The low-carb diet is a much easier way to achieve Ketosis (fat burning) without depriving your body of all food, going hungry, and becoming dangerously thin.  On a low-carb diet many people wonder what on earth they can eat.  Will they have to live on lean chicken breasts and egg white omelettes all the time?  On the contrary, most low carb diets advocate a moderate to liberal amount of fat consumption in the form of fatty meat, butter, cream and healthy pure oils.  The fat consumed fans the flames of your fat-burning metabolism.  Some low carbers can lose weight whilst guzzling quite large amounts of fat, others have to watch the calories a little because if their body is too liberally supplied with dietary fat it might neglect to burn the body fat.  Still, many low carbers lose weight safely on 2000 or even 3000 daily calories.

So, there are many great things you can eat on a low carb diet and so it can be said to be an alternative to starvation or semi-starvation, and to many people an improvement on most calorie-restrictive diets.  You get to eat genuinely tasty food, and most people can eat as much of it (fat and protein and leafy veg) as keeps them satisfied and satiated.

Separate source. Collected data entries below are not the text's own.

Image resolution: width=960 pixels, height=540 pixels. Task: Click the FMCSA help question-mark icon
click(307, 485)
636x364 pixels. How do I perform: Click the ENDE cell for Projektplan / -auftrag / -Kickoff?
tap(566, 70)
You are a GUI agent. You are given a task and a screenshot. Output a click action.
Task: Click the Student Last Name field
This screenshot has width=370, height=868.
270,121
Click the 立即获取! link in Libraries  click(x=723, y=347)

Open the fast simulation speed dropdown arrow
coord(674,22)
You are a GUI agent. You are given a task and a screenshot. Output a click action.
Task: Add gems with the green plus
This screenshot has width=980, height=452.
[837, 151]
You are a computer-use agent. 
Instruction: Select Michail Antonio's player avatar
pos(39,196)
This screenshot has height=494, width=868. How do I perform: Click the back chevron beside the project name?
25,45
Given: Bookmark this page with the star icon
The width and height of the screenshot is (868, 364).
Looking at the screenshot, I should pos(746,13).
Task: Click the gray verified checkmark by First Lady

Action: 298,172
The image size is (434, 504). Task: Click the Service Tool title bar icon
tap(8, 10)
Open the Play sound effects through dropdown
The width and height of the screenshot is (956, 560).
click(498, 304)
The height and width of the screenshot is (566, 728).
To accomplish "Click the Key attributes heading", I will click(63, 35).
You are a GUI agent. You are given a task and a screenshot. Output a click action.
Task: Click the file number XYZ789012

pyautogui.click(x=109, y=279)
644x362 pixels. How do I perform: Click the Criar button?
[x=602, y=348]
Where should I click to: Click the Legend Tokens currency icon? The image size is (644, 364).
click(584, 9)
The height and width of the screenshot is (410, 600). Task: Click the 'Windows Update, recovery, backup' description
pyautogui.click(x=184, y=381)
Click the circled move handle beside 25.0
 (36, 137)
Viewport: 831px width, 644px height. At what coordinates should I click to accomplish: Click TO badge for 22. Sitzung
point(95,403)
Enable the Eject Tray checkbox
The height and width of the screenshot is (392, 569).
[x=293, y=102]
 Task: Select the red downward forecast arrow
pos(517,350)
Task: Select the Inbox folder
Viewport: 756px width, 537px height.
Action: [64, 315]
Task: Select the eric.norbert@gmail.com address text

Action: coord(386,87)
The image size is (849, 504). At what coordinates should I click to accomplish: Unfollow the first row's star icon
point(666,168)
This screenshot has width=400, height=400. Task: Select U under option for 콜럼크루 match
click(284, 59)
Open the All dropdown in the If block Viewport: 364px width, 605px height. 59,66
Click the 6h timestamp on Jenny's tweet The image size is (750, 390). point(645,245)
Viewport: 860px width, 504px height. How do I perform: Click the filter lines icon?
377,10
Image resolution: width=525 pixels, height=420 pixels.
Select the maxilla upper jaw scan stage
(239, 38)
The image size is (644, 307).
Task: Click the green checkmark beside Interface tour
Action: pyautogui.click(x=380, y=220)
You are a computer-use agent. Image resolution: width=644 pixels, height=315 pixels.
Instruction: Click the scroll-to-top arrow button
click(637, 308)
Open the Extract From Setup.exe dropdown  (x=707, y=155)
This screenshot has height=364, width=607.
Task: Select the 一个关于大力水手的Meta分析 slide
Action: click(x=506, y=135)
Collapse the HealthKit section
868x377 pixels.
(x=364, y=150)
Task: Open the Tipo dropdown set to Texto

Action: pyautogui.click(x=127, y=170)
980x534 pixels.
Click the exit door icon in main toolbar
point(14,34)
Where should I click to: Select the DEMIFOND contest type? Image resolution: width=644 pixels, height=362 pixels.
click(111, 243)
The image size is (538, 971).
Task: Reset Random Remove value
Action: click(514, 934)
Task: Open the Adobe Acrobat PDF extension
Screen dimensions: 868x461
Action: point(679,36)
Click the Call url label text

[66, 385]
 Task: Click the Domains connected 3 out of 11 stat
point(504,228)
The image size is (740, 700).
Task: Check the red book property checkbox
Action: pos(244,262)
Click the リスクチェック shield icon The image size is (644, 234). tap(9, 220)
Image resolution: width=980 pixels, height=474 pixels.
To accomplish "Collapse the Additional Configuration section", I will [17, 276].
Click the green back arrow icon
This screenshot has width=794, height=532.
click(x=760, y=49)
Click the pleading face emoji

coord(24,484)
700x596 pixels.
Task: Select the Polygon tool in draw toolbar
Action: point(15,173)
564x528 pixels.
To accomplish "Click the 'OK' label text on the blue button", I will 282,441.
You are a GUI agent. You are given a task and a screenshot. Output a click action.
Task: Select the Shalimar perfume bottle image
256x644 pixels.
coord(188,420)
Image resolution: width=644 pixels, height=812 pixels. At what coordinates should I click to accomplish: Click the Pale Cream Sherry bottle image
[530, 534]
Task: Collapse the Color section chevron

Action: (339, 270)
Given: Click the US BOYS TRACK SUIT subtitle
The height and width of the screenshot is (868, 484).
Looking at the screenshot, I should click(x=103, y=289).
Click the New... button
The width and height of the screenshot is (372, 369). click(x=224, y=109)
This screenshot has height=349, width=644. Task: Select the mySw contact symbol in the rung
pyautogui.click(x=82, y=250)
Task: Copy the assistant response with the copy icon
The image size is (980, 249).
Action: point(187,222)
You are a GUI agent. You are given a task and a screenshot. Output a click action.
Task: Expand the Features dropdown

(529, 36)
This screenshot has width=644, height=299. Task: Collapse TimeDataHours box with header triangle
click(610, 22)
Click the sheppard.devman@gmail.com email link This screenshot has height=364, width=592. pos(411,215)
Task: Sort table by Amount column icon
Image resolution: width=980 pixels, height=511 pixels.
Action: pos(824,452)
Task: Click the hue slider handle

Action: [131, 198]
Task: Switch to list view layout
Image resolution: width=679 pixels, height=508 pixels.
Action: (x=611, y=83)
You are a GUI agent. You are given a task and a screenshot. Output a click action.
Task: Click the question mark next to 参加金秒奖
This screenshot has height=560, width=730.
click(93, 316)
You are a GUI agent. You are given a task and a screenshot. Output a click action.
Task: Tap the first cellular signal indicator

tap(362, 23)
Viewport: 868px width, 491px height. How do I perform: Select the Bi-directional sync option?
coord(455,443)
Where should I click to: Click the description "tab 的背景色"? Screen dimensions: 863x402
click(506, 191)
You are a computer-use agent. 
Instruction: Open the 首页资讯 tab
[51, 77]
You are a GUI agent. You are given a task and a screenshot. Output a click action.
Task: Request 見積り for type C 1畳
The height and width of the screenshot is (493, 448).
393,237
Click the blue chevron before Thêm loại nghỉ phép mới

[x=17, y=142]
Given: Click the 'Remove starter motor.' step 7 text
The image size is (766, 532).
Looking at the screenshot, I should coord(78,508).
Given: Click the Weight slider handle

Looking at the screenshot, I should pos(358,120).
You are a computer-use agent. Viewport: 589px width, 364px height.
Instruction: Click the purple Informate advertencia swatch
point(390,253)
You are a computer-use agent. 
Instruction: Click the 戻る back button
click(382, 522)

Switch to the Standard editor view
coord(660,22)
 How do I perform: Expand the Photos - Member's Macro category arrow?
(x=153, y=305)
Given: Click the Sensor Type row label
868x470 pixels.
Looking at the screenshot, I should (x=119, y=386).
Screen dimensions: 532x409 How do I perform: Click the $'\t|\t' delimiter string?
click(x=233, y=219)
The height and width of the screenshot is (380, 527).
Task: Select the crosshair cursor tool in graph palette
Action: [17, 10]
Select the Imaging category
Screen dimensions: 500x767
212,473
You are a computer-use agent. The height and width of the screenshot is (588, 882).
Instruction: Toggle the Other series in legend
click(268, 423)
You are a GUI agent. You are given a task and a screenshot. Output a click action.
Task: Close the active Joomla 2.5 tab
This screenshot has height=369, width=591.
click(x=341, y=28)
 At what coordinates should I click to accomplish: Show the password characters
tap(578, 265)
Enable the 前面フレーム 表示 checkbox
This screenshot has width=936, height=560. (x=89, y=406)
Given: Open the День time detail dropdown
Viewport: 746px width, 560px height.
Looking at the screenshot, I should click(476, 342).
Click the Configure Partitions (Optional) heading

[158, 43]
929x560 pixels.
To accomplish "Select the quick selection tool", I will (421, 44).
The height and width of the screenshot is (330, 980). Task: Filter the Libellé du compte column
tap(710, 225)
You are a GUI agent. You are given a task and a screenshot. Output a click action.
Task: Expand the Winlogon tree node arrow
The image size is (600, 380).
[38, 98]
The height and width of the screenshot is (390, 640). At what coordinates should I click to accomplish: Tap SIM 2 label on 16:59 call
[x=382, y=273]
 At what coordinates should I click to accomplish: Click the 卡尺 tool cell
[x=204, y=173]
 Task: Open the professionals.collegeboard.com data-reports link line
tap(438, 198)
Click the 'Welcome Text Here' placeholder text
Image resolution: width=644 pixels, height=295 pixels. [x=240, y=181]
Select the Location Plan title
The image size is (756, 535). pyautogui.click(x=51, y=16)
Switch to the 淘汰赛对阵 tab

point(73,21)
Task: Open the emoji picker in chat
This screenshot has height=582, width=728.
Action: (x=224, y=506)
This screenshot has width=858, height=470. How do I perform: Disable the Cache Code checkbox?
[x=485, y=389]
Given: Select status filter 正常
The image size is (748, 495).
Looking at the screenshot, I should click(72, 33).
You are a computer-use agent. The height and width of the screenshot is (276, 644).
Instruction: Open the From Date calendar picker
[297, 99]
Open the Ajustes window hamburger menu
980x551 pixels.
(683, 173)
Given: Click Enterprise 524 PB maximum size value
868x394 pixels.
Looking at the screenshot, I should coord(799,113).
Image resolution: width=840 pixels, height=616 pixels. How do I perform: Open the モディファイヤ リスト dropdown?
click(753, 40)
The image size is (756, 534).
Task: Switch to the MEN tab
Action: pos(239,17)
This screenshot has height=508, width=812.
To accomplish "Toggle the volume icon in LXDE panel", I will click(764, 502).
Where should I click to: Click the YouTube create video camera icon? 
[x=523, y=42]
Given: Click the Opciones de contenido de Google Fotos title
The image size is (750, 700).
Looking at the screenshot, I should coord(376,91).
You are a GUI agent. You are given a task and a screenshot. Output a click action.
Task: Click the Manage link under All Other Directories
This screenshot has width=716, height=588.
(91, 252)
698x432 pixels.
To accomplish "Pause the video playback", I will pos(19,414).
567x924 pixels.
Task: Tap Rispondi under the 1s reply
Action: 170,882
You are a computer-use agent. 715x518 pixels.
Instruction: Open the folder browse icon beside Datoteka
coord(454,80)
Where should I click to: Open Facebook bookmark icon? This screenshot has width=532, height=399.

The High Protein Low Carb Diet

The High Protein Low Carb Diet
When many people think of low carb diets they imagine they must be very high protein.  Whilst the elimination of the majority of carbs almost inevitably leads to a correspondingly high consumption of protein foods such as meat, fish and eggs, the majority of the calories in a high protein diet, so called, should actually come from the fat in those proteinaceous foods.

So the high protein low carb diet is based around meat, fish, eggs, poultry, cream, butter, olive oil, coconut oil, lard, and nuts.  Great salads can be enjoyed including a drizzle of olive oil.  Lovely "full English" style breakfasts can be indulged in - bacon and eggs and high quality sausages, fried in olive oil or coconut oil.  Lovely dinners of duck, goose or rib eye steak can be had, succulent and tasty, with green leafy vegetables.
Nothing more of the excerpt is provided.